Start of Block
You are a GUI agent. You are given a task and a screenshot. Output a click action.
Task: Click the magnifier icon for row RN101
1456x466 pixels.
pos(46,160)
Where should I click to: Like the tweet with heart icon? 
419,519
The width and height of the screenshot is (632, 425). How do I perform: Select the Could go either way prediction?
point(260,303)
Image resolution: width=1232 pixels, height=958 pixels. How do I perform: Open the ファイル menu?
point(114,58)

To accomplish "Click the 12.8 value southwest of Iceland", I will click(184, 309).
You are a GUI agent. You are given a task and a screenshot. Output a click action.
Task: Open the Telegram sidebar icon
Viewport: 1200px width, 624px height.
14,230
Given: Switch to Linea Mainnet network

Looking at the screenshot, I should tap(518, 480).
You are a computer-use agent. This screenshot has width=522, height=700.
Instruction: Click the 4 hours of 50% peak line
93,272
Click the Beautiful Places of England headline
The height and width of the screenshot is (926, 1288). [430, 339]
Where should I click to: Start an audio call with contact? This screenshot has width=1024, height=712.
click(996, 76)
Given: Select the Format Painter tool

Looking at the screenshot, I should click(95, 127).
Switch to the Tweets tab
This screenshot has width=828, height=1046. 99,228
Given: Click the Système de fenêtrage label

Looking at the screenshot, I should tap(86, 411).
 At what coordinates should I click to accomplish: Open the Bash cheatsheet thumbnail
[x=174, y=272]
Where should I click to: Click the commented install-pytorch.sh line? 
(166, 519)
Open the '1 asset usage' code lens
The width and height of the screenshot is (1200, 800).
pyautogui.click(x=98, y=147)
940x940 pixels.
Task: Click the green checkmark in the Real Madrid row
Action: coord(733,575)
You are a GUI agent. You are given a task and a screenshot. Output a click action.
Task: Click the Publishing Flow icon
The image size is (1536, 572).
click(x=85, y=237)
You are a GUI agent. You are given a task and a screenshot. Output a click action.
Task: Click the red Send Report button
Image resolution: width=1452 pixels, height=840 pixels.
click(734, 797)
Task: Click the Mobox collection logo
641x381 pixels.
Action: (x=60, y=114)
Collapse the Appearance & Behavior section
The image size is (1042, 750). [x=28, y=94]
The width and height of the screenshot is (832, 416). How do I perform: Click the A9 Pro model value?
End of Block
# Aim of the exercise:
Write down all the entries again without a single difference.

# Task solution:
You are a GUI agent. You are given a task and a screenshot. Output a click action.
Task: Click the magnifier icon for row RN101
1456x466 pixels.
pos(46,160)
Where should I click to: Like the tweet with heart icon? 
419,519
The width and height of the screenshot is (632, 425). How do I perform: Select the Could go either way prediction?
point(260,303)
Image resolution: width=1232 pixels, height=958 pixels. How do I perform: Open the ファイル menu?
point(114,58)

To accomplish "Click the 12.8 value southwest of Iceland", I will click(184, 309).
You are a GUI agent. You are given a task and a screenshot. Output a click action.
Task: Open the Telegram sidebar icon
Viewport: 1200px width, 624px height.
14,230
Given: Switch to Linea Mainnet network

Looking at the screenshot, I should tap(518, 480).
You are a computer-use agent. This screenshot has width=522, height=700.
Instruction: Click the 4 hours of 50% peak line
93,272
Click the Beautiful Places of England headline
The height and width of the screenshot is (926, 1288). [430, 339]
Where should I click to: Start an audio call with contact? This screenshot has width=1024, height=712.
click(996, 76)
Given: Select the Format Painter tool

Looking at the screenshot, I should click(95, 127).
Switch to the Tweets tab
This screenshot has width=828, height=1046. 99,228
Given: Click the Système de fenêtrage label

Looking at the screenshot, I should tap(86, 411).
 At what coordinates should I click to accomplish: Open the Bash cheatsheet thumbnail
[x=174, y=272]
Where should I click to: Click the commented install-pytorch.sh line? 
(166, 519)
Open the '1 asset usage' code lens
The width and height of the screenshot is (1200, 800).
pyautogui.click(x=98, y=147)
940x940 pixels.
Task: Click the green checkmark in the Real Madrid row
Action: coord(733,575)
You are a GUI agent. You are given a task and a screenshot. Output a click action.
Task: Click the Publishing Flow icon
The image size is (1536, 572).
click(x=85, y=237)
You are a GUI agent. You are given a task and a screenshot. Output a click action.
Task: Click the red Send Report button
Image resolution: width=1452 pixels, height=840 pixels.
click(734, 797)
Task: Click the Mobox collection logo
641x381 pixels.
Action: (x=60, y=114)
Collapse the Appearance & Behavior section
The image size is (1042, 750). [x=28, y=94]
The width and height of the screenshot is (832, 416). How do I perform: Click the A9 Pro model value?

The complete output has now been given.